Alta foi de 9% na comparação com o mesmo mês do ano passado. O resultado é também 5,9% superior a maio


As vendas do comércio paranaense continuam em um cenário de crescimento, depois dos impactos negativos da pandemia do novo coronavírus no varejo. O volume de vendas no comércio varejista ampliado, que inclui todas as atividades, inclusive materiais de construção e veículos, aumentou 9% em junho deste ano, na comparação com junho de 2019. Os dados são da Pesquisa Mensal de Comércio, divulgada nesta quarta-feira (12), pelo IBGE – Instituto Brasileiro de Geografia e Estatística. 

O resultado é também 5,9% superior a maio, que já vinha com um crescimento de 28,8%, depois de dois meses de quedas impulsionadas pela restrição das atividades.

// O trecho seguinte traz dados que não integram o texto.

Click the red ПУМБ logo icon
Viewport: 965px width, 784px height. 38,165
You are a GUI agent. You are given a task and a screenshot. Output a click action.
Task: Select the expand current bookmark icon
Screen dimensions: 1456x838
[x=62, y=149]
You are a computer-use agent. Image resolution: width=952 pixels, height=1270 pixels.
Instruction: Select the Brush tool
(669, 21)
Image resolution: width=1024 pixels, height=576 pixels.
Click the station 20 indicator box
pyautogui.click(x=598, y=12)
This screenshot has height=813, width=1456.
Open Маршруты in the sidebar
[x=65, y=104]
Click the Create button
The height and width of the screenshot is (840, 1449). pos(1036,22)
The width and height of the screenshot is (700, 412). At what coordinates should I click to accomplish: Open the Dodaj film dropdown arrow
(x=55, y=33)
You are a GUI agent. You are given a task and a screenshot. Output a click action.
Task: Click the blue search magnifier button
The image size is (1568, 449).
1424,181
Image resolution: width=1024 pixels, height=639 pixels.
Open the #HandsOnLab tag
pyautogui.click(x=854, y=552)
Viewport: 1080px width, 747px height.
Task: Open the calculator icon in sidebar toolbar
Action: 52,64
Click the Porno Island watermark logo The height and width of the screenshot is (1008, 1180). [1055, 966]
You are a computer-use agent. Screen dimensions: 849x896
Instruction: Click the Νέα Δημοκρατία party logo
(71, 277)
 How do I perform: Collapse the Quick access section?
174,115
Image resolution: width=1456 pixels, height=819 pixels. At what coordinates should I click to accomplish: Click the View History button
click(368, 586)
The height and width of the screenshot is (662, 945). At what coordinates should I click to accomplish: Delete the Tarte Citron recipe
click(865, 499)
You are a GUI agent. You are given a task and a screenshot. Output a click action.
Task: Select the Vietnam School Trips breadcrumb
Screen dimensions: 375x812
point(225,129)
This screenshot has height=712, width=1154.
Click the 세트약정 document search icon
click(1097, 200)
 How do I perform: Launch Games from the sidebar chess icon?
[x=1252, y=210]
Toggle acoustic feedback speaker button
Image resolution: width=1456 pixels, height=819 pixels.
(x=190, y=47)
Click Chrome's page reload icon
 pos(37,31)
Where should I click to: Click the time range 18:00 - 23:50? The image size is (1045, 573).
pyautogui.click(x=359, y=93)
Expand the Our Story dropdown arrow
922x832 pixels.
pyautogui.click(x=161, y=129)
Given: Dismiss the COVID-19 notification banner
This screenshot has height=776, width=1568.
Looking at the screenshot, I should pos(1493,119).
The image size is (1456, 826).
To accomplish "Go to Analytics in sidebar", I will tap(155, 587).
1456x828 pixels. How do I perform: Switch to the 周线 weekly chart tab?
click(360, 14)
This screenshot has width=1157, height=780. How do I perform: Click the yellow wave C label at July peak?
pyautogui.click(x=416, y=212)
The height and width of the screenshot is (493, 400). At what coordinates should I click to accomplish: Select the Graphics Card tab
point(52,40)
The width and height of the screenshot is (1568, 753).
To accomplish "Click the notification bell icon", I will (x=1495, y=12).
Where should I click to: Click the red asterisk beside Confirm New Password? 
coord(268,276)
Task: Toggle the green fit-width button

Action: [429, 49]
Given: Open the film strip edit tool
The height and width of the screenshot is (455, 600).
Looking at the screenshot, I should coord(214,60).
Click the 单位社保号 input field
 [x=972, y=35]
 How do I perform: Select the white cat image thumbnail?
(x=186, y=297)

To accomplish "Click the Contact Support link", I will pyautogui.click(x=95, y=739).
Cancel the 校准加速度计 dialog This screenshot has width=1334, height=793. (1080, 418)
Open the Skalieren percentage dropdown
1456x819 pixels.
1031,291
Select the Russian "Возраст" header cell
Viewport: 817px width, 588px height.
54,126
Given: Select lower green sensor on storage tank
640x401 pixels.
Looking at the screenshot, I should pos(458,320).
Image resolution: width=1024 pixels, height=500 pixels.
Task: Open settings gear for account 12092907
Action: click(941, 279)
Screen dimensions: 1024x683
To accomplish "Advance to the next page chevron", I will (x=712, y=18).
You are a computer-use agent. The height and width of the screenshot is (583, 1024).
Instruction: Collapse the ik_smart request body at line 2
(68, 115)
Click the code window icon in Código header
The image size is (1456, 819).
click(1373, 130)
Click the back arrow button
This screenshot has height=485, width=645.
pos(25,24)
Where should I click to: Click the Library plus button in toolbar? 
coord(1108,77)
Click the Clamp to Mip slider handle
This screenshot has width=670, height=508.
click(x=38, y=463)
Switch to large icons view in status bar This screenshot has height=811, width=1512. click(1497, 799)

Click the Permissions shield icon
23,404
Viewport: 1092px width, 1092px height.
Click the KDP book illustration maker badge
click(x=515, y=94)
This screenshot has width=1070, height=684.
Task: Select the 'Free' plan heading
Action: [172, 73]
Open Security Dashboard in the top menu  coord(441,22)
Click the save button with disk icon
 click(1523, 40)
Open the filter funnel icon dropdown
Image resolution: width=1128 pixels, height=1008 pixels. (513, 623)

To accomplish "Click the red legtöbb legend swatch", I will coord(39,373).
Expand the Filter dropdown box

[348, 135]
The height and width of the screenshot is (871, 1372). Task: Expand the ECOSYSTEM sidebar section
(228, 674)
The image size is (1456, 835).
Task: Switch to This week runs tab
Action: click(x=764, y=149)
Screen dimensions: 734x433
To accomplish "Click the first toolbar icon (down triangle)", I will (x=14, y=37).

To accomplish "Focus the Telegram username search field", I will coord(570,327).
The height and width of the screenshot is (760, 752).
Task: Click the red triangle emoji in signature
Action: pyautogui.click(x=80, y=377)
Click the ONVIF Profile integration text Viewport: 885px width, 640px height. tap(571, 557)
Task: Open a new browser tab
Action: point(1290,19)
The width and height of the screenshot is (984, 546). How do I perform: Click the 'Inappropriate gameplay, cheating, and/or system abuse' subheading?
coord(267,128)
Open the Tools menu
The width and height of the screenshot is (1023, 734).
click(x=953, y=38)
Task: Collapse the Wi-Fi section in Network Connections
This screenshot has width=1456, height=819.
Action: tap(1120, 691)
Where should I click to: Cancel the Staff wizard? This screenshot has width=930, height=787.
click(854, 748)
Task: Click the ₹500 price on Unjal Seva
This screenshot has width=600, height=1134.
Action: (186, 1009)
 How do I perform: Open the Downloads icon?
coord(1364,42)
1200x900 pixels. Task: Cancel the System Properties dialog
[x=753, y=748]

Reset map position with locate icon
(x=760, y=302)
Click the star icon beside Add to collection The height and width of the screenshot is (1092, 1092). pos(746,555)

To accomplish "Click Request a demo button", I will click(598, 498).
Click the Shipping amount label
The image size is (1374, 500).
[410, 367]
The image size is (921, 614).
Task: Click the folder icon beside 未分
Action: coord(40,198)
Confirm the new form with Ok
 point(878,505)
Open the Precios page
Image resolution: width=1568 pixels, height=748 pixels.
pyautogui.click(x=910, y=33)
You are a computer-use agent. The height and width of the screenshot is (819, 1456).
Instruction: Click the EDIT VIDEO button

O acumulado no primeiro semestre, porém, ainda é negativo: as vendas no Estado tiveram redução de 2,7% em relação ao mesmo período do ano passado. No acumulado dos últimos 12 meses o crescimento foi de 0,5%. O Paraná teve, na comparação com junho de 2019, o quinto melhor resultado entre os estados brasileiros, atrás de Santa Catarina (24,6%), Tocantins (18,5%), Amazonas (14%) e Maranhão (13,7%). No País, o comércio varejista ampliado teve crescimento de 0,9%, se comparado a junho de 2019, e de 12,6%, em relação a maio, além de quedas de 7,4% no acumulado no primeiro semestre e de 1,3% nos últimos 12 meses.

Das 13 atividades avaliadas pela pesquisa, sete tiveram aumento nas vendas em junho deste ano, com relação ao mesmo mês do ano passado. O setor que mais cresceu no mês foi o de móveis, com 49,1% mais vendas que em 2019 e 3,5% a mais que em maio.

Na comparação com junho de 2019, também houve crescimento no comércio de móveis e eletrodomésticos (40,5%); somente eletrodomésticos (33,1%); veículos, motocicletas, partes e peças (29,2%); material de construção (10,6%); hipermercados e supermercados (63%); hipermercados, supermercados, produtos alimentícios, bebidas e fumo (6,1%); e artigos farmacêuticos, médicos, ortopédicos, de perfumaria e cosméticos (4,5%).

As maiores quedas foram na venda de livros, jornais, revistas e papelaria, que reduziram 35,6% na comparação com junho do ano passado e 29,1% com relação a maio deste ano; e de tecidos, vestuários e calçados, cujas vendas foram 31,2% menores que em junho de 2019 e 26,4% do que em maio. Também houve redução no comércio de equipamentos e materiais para escritório, informática e comunicação (-14,1%); outros artigos de uso pessoal e doméstico (-12,1%); e combustíveis e lubrificantes (-11,3%).